No sopé, os brincalhões anónimos informados das origens do hábito riam-se muito e respondiam: menos a um, menos a um… Foi uma animação ao longo de meses. Forasteiros curiosos compraram passagens de comboio para assistir à brincadeira dos bons dias, como já era conhecida. Mas alguns dos autóctones desconfiaram de que lha vinham estragar. O município foi sensível, dificultou o ajuntamento no sítio dos bons dias. Sucederam-se altercações; o ministério público naturalmente abriu um inquérito. Até que os da montanha, quando se viram sem escrutínios, sem conflitos de interpretação e sem acórdãos, perderam o interesse pela qualidade dos dias alheios e a seguir dos próprios, emagreceram e hoje os poucos sobreviventes fabricam velas e sabões.

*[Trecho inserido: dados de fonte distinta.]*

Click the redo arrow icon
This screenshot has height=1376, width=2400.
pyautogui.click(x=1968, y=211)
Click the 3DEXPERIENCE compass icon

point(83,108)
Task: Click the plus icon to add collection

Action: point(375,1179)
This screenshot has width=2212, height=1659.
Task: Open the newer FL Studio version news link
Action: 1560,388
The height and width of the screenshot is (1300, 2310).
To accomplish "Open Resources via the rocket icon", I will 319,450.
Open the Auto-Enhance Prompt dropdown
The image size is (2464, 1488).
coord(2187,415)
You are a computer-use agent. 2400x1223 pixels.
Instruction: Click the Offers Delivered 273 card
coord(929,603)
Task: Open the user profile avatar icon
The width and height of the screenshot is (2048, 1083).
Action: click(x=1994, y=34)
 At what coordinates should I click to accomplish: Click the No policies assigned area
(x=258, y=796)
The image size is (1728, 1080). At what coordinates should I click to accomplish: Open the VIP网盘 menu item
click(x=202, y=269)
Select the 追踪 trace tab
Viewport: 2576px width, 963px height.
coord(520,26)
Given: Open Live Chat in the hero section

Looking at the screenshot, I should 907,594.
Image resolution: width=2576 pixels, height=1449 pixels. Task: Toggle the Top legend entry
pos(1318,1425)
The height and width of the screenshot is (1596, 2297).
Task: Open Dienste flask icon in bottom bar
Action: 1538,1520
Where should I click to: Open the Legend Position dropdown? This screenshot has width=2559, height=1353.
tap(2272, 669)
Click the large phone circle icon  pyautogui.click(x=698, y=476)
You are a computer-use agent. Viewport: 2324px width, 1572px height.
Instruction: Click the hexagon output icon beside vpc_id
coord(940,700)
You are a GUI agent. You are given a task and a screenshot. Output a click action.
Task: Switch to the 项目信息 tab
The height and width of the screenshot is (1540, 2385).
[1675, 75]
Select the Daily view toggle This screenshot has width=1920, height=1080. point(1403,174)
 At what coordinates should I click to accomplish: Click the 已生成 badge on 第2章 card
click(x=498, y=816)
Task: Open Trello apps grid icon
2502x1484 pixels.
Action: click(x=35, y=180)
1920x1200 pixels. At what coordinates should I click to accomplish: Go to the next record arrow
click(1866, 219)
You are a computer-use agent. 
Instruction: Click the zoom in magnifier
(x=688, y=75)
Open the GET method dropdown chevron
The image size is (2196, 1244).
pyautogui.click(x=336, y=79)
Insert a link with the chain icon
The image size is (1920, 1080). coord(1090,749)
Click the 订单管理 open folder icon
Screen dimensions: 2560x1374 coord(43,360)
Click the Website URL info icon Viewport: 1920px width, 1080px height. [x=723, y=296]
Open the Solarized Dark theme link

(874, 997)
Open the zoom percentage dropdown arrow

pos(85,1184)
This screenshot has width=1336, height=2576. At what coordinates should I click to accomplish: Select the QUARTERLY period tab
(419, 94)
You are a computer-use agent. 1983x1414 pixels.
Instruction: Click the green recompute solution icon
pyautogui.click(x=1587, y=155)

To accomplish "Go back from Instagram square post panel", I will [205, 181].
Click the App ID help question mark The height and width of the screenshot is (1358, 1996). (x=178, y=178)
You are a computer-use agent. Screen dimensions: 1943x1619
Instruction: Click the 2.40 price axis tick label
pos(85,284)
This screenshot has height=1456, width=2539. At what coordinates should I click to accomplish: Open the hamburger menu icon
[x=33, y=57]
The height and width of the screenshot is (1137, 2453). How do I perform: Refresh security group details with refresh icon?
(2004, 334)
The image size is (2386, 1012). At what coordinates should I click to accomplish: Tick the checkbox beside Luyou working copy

Aos que os visitam intrigados, explicam-se com arrazoados rudimentares, pontualmente mais aprumados mas sibilinos, como quando disseram a um professor de natação que “ou a natureza repõe o equilíbrio ou o progresso é inexorável, uma das duas há-de recolher a simpatia e a solidariedade dos espíritos com que simpatizamos e estamos solidários”. E com tais dizeres lá iam agradando a todos — menos a um, aquele sujeito obstinado, embora retraído, que nunca se despedia sem pedir uma barra de sabão azul, acrescentando que a queria porque, na sua breve passagem por Alcochete, Wittgenstein demonstrara que, apesar de a capacidade de uma chávena não lhe permitir comportar mais de 180 ml de chá, é sempre possível despejar sobre ela um litro ou dois de qualquer líquido da nossa preferência. Mas os saponificadores nunca o entenderam; e não faziam sabão azul.